→ The input:
*-*-*
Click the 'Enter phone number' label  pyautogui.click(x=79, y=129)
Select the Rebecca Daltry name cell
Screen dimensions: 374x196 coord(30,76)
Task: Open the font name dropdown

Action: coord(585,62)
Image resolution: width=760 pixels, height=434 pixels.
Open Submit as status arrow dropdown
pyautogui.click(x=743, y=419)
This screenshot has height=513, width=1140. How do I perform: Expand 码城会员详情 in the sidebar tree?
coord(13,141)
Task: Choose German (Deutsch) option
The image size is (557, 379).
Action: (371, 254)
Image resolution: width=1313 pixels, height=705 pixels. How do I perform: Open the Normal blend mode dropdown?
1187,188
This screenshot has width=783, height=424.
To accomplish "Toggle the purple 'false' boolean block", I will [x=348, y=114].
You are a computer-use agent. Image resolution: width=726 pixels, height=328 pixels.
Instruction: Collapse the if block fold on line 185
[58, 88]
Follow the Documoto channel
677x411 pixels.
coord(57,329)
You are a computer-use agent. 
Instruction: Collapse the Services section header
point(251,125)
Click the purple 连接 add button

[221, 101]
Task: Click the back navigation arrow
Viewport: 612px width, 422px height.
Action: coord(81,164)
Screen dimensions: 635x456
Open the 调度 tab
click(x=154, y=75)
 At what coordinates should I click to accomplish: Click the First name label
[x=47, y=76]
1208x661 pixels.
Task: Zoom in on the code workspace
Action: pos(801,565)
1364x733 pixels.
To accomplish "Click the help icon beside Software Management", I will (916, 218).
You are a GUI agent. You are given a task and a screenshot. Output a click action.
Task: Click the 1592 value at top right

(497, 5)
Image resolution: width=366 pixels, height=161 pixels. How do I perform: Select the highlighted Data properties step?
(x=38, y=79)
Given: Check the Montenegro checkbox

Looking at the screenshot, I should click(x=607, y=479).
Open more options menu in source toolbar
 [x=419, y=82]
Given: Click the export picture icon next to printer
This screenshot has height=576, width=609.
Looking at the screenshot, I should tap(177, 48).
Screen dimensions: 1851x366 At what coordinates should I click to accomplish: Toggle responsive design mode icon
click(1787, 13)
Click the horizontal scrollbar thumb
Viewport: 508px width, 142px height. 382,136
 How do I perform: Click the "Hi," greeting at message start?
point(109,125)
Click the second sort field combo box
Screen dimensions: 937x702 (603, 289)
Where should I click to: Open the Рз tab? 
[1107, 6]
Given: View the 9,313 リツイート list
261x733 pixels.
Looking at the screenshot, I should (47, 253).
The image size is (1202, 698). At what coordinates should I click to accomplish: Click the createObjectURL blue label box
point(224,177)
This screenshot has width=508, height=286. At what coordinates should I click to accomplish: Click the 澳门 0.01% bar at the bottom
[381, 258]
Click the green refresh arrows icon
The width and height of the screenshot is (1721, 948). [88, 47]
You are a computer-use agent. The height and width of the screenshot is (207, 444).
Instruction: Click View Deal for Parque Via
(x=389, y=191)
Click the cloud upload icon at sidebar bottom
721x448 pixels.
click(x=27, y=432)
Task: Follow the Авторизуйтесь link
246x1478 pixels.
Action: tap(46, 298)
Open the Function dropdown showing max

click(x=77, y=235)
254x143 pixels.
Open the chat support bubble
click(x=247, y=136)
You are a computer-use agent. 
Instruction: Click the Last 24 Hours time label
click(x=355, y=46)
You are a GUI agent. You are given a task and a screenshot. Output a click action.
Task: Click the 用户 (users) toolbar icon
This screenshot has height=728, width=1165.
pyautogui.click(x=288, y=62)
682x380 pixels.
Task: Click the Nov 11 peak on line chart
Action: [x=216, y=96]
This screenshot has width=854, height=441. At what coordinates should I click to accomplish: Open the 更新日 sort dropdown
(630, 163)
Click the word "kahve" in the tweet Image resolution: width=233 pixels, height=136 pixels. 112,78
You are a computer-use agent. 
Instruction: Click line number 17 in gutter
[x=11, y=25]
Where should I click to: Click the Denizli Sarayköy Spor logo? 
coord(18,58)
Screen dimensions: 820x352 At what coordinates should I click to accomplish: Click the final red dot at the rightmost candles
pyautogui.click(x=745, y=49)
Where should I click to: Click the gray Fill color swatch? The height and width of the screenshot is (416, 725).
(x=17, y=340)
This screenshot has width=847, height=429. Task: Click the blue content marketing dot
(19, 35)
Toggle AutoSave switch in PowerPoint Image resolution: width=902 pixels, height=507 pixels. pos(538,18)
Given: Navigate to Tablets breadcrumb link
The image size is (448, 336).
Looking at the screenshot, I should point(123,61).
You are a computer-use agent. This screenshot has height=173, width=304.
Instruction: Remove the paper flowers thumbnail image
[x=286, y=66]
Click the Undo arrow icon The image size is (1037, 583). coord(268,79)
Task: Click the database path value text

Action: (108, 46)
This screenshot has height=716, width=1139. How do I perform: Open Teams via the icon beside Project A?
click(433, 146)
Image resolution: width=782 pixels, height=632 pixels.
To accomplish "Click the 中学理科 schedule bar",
*-*-*
→ The exercise:
Return the lines of the records from the one holding "Where should I click to: Click the gray" through the last line of the records, both ends included, reproducing them character for character.

→ Result of this exercise:
Where should I click to: Click the gray Fill color swatch? The height and width of the screenshot is (416, 725).
(x=17, y=340)
This screenshot has width=847, height=429. Task: Click the blue content marketing dot
(19, 35)
Toggle AutoSave switch in PowerPoint Image resolution: width=902 pixels, height=507 pixels. pos(538,18)
Given: Navigate to Tablets breadcrumb link
The image size is (448, 336).
Looking at the screenshot, I should point(123,61).
You are a computer-use agent. This screenshot has height=173, width=304.
Instruction: Remove the paper flowers thumbnail image
[x=286, y=66]
Click the Undo arrow icon The image size is (1037, 583). coord(268,79)
Task: Click the database path value text

Action: (108, 46)
This screenshot has height=716, width=1139. How do I perform: Open Teams via the icon beside Project A?
click(433, 146)
Image resolution: width=782 pixels, height=632 pixels.
To accomplish "Click the 中学理科 schedule bar",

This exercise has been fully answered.